= Banca Popolare del Molise =

Banca Popolare del Molise was an Italian bank based in Campobasso, Molise.

The bank was one of the "big three" banks in the Molise region in 1994 (in terms of deposit and lending market), as well as ranked the 181st by client deposits in the whole Italy.

The bank was absorbed by Rolo Banca, a subsidiary of Credito Italiano in June 1998.

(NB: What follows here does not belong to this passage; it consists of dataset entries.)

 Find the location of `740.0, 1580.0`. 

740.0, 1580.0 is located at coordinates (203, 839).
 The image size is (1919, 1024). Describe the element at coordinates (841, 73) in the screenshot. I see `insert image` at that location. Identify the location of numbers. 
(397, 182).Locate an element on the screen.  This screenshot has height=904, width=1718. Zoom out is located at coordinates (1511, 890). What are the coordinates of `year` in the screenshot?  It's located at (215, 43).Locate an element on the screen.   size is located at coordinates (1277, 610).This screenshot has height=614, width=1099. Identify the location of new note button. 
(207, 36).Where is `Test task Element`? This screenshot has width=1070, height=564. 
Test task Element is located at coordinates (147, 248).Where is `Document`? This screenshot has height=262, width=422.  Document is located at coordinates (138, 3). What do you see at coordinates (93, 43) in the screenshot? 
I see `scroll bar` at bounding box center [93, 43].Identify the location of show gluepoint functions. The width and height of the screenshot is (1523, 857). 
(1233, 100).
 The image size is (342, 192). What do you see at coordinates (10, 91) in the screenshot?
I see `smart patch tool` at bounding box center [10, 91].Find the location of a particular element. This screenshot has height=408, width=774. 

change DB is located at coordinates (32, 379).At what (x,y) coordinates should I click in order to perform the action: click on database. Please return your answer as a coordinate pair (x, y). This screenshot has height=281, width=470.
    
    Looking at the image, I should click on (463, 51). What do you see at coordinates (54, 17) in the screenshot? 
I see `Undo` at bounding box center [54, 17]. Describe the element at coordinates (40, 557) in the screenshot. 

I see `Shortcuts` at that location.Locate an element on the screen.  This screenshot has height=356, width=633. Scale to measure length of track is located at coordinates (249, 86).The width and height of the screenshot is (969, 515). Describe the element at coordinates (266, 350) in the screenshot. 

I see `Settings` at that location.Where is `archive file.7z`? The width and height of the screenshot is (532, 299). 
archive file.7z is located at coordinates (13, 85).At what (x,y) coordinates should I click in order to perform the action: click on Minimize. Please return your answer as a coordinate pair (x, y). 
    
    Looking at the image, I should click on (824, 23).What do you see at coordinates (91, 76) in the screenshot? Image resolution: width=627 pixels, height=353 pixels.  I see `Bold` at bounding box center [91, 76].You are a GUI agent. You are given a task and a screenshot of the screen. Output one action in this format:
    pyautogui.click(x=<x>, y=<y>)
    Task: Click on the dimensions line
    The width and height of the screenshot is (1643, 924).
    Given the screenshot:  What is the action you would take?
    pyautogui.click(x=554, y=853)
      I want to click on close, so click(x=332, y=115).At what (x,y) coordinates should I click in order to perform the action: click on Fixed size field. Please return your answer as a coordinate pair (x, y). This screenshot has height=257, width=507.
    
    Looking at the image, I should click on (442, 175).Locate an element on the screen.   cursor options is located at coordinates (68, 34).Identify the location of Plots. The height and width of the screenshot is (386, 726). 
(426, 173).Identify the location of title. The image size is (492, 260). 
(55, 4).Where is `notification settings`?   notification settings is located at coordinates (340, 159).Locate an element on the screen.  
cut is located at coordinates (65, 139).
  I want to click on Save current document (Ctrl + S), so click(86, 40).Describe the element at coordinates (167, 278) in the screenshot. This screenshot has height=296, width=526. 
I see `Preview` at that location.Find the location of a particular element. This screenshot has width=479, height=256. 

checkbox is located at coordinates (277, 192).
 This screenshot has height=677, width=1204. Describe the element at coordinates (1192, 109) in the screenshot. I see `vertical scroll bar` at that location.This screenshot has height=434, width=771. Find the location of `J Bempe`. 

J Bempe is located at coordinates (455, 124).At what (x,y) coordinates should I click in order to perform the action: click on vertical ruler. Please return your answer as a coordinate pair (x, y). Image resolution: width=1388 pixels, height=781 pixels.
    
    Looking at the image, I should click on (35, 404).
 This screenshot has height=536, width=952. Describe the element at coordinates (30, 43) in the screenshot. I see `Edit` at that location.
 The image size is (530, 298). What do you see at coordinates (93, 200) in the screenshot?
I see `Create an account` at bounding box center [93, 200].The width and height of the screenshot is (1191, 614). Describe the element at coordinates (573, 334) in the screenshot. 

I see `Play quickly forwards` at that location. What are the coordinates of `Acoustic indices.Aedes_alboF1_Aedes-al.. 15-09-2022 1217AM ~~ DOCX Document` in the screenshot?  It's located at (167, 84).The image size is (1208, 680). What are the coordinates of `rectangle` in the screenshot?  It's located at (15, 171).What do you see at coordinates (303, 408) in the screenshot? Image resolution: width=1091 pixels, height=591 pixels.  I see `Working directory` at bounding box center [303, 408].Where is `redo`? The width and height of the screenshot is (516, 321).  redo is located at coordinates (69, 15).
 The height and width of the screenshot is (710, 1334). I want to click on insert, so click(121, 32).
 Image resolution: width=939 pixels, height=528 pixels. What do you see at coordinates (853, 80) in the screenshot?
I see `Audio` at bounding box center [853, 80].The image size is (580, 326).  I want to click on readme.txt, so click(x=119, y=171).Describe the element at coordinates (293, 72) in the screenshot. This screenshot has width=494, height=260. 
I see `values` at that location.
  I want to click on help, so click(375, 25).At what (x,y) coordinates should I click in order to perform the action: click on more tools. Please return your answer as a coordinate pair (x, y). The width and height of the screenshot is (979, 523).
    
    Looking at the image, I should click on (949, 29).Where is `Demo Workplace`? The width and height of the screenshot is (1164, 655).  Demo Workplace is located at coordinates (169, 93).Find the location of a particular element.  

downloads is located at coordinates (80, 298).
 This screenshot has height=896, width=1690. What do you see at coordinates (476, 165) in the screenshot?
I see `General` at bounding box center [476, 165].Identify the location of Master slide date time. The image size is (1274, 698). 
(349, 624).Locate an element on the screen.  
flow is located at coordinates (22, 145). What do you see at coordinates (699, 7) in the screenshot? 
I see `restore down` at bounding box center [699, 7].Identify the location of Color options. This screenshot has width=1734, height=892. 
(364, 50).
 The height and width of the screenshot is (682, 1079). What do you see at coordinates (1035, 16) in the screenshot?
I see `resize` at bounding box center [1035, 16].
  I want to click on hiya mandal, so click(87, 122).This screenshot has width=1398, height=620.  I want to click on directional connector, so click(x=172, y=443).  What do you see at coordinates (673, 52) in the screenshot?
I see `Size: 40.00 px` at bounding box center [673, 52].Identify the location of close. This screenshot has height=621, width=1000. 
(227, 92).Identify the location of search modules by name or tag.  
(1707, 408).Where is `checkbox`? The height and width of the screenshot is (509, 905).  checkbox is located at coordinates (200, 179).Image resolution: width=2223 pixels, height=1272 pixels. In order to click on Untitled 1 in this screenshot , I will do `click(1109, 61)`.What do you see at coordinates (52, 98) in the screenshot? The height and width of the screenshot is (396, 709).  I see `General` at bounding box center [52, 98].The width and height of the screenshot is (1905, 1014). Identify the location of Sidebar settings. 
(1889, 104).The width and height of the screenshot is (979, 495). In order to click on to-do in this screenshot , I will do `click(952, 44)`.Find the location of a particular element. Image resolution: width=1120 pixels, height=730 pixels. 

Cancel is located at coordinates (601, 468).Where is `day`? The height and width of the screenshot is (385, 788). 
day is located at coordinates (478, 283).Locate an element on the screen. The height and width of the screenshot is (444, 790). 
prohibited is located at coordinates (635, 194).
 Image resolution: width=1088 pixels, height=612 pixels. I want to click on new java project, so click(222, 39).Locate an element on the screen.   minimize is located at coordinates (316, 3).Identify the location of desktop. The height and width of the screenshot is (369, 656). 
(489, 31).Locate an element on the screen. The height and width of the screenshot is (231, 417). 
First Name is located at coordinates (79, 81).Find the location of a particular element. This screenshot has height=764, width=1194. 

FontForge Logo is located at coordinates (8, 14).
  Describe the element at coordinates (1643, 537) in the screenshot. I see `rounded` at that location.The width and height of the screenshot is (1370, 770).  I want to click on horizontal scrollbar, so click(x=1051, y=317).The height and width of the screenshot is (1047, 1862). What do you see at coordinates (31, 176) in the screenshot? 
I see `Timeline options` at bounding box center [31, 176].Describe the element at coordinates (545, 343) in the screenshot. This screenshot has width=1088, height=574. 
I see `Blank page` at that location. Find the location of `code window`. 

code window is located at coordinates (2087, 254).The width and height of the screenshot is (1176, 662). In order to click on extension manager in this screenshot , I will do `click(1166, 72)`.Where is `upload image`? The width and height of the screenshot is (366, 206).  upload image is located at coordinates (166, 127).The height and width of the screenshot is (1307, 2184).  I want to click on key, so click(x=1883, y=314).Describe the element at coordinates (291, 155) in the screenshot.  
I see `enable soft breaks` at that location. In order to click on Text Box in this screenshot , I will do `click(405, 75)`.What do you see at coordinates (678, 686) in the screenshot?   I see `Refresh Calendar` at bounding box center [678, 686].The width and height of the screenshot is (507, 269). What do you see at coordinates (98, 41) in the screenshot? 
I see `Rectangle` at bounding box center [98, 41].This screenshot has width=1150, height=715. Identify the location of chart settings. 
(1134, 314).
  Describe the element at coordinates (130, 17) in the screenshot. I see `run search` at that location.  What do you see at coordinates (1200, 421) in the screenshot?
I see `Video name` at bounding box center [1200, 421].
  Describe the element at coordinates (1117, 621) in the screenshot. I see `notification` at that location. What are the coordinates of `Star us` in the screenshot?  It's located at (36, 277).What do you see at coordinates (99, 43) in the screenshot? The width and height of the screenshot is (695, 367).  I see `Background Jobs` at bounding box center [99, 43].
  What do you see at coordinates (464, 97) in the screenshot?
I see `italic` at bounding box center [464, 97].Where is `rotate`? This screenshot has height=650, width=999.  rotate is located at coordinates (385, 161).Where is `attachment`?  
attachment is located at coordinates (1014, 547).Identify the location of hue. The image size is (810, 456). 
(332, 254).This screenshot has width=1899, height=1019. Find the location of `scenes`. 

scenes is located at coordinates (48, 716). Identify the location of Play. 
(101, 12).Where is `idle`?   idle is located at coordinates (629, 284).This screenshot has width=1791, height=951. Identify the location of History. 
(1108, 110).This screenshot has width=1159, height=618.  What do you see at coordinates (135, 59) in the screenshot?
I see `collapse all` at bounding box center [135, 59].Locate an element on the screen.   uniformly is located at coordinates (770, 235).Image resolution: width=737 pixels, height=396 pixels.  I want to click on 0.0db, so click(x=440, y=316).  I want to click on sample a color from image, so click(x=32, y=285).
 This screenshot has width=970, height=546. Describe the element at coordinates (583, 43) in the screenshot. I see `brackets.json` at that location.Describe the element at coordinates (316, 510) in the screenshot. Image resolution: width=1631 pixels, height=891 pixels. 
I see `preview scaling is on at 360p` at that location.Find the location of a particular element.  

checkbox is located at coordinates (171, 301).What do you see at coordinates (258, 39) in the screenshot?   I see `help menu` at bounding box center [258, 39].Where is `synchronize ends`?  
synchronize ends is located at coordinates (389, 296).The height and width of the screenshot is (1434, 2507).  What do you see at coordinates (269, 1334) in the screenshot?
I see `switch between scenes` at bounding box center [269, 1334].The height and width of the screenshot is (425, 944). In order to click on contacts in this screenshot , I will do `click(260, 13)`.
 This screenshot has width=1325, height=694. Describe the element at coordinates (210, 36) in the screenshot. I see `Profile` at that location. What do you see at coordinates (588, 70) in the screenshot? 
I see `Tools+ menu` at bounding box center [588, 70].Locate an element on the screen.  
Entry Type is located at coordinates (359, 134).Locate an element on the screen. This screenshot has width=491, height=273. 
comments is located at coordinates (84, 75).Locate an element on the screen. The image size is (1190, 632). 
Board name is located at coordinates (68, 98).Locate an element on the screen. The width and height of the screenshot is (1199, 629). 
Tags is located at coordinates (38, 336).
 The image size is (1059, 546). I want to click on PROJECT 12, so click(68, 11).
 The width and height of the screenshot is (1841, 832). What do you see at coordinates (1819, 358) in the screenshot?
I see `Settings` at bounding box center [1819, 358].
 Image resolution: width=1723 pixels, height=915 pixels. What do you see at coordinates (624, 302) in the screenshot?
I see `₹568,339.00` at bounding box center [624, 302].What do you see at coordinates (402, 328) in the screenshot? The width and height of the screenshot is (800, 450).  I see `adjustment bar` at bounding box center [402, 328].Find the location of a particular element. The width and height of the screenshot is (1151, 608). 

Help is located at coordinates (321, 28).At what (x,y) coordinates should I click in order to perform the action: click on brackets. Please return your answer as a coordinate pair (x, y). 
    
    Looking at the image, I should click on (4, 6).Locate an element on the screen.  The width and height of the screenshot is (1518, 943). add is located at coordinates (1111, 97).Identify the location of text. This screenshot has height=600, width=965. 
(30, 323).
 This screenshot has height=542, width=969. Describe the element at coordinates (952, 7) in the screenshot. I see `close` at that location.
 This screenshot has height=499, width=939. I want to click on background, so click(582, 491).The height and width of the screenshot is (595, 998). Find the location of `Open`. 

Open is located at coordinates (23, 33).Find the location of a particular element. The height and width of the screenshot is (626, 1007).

The successor of the parent company of the bank (Credito Italiano), and its main competitor (Banca di Roma): UniCredit (Credito Italiano) and Capitalia (Banca di Roma) respectively was merged in 2007. UniCredit Banca di Roma, had 38 branches in the Molise region in 2008, which included 19 via Pietrunto, the former headquarter of BPM. However, the site was assigned to UniCredit Banca from 2002 to 2007.

==History==
The bank had a market shares (in lending market, year missing, short term) of 19.5% in Molise region, comparing to competitors Banca di Roma (30.99%) and Banco di Napoli (14.95%) respectively, according to reports from Autorità Garante della Concorrenza e del Mercato. According to another source (Banca d'Italia), BP Molise had market shares (short to long term lending) of 11.84%, compared to Banca di Roma Group (19.60%), Banco di Napoli Group (15.93%) and Banca Nazionale del Lavoro Group (9.48%) in 1994. While in deposit market, BP Molise had a market shares of 23.60%, behind Banca di Roma Group (34.94%), but ahead Banco di Napoli (9.58%) and Credito Molisano (7.79%).

In 1994 35% stake of the bank was acquired by Credito Romagnolo. Credito Romagnolo was acquired by Credito Italiano in 1995; Credito Romagnolo was merged with Carimonte Banca on 31 December 1995, forming Rolo Banca.

In 1994 the bank had 17 branches (including headquarter); 16 in Molise and 1 in Abruzzo.